◆ TO DO
The entries below should be transcribed exactly, every one of them.

◆ PROVIDED ENTRIES
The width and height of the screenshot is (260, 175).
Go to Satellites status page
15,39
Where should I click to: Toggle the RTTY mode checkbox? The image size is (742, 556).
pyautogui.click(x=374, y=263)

◆ ANSWER SPACE
The width and height of the screenshot is (260, 175).
Go to Satellites status page
15,39
Where should I click to: Toggle the RTTY mode checkbox? The image size is (742, 556).
pyautogui.click(x=374, y=263)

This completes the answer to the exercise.